Toda criança com alergia alimentar precisa carregar consigo pelo menos um plano de ação para casos de emergência, uma bolsa térmica contendo pelo menos duas canetas de adrenalina autoinjetável, medicamentos específicos como anti-histamínicos e algum item de identificação de suas alergias e dos contatos para emergência. São condições mínimas para garantir a segurança desta criança. Infelizmente, esse direito ainda não é garantido no Brasil por falta de ação do governo através de decretos ou leis.

O que ainda falta nesse mercado na sua opinião?

Infelizmente, estamos muito mais muito longe do ideal. Falta muito para este mercado ter o mínimo para atender, de forma satisfatória, a demanda gigante por alimentos sem leite, sem ovo, sem glúten, sem soja, sem castanhas, sem corantes, sem amendoim, dentre outras opções.

Por exemplo, uma criança com alergia à proteína do leite de vaca (APLV) também tem o direito de comer chocolate e já existem algumas marcas que garantem segurança quanto à fabricação de chocolates sem traços de leite. O preço, no entanto, é absurdamente maior do que os chocolates convencionais vendidos no mercado porque a demanda ainda não é suficiente para produção em alta escala, como a dos chocolates convencionais.
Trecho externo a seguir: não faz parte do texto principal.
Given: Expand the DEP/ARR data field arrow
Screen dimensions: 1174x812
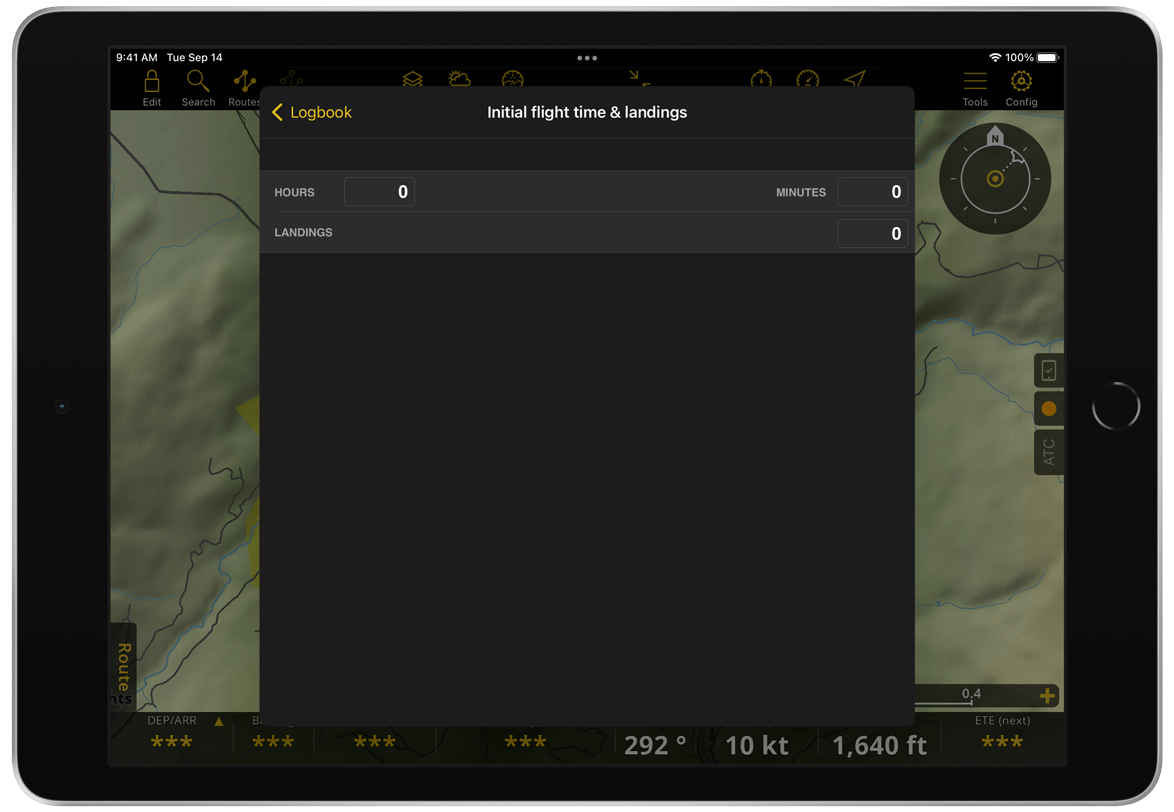Looking at the screenshot, I should point(219,721).
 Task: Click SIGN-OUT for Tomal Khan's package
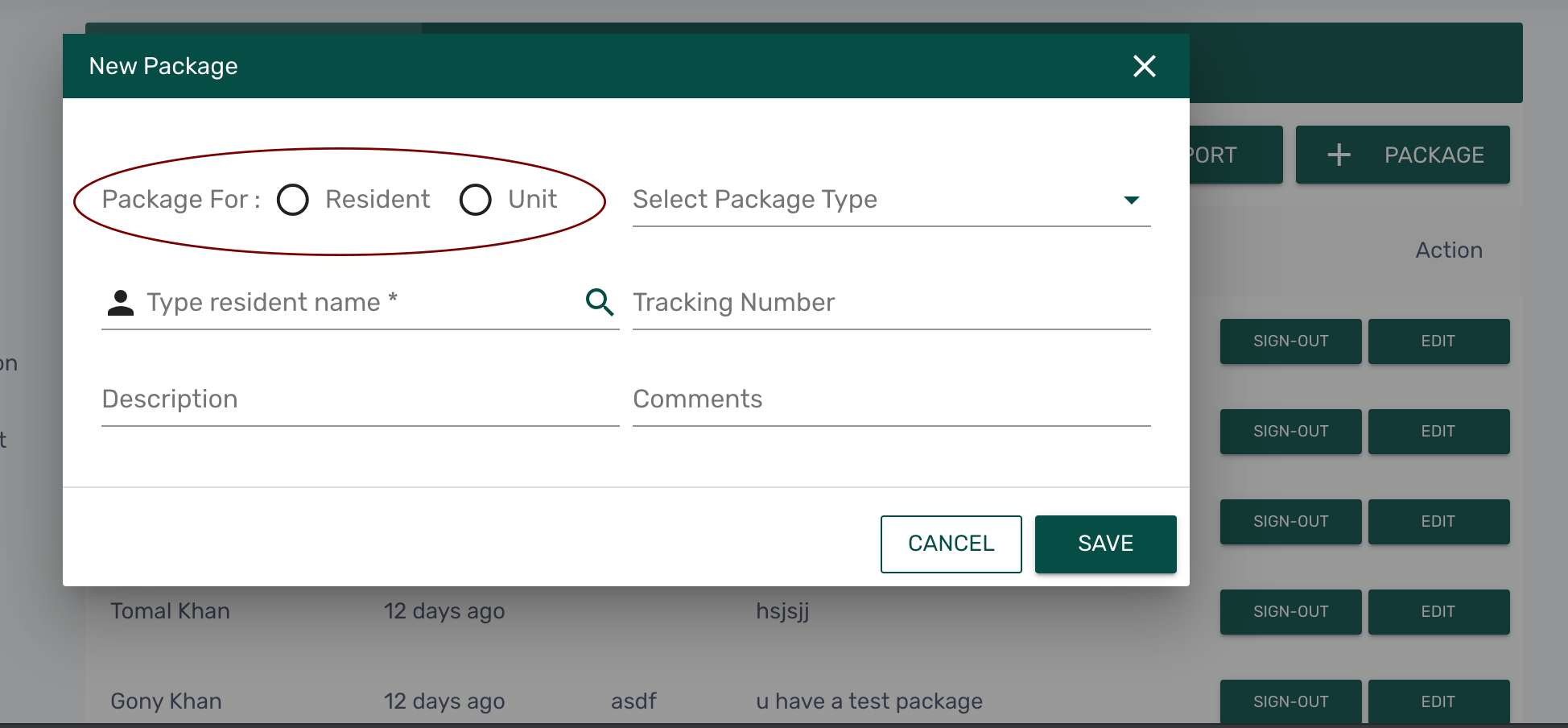click(x=1290, y=612)
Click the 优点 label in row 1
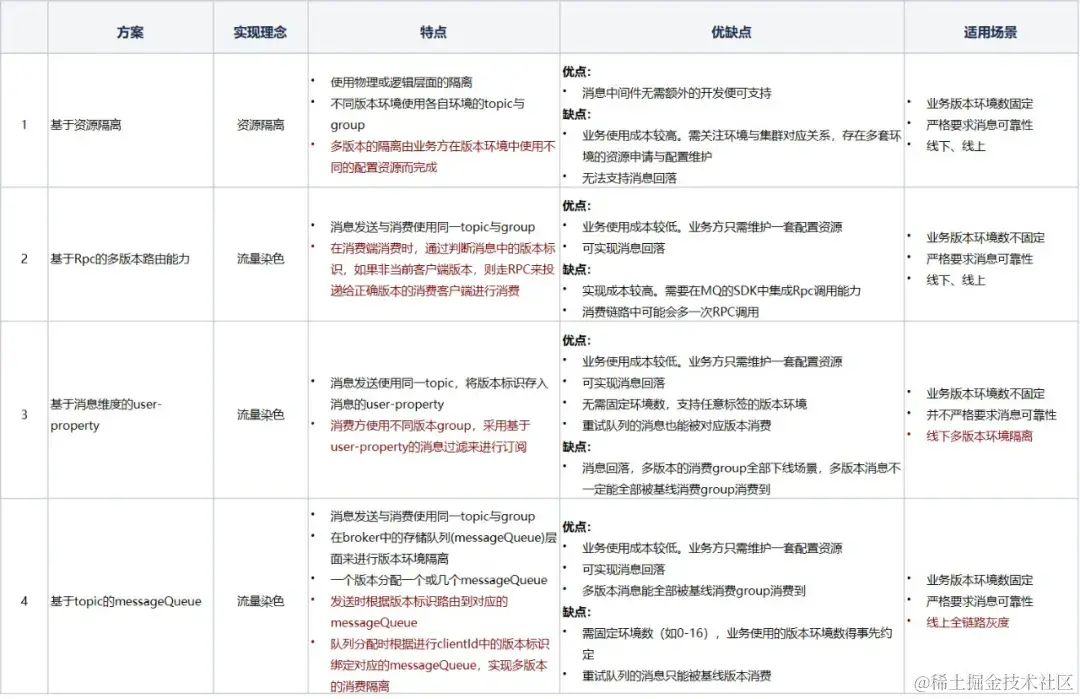This screenshot has width=1080, height=699. [x=577, y=69]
Falta muito investimento nesta demanda alimentar, falta investimento em treinamento dos profissionais da área de alimentação, da área de saúde, falta atenção do poder público às necessidades específicas de saúde pública para esta parcela da população e, principalmente, falta interesse da sociedade em geral sobre este tema. Uma em cada 15 crianças, em média, tem algum tipo de alergia alimentar. Falta, sobretudo, um olhar mais humano para esta criança, dentre as demais, que tem restrições na alimentação, mas que não pode ter restrições em seus direitos. Por isso, estamos na luta pela inclusão e divulgação de informação para trazer consciência à sociedade sobre essa parcela desprivilegiada da população.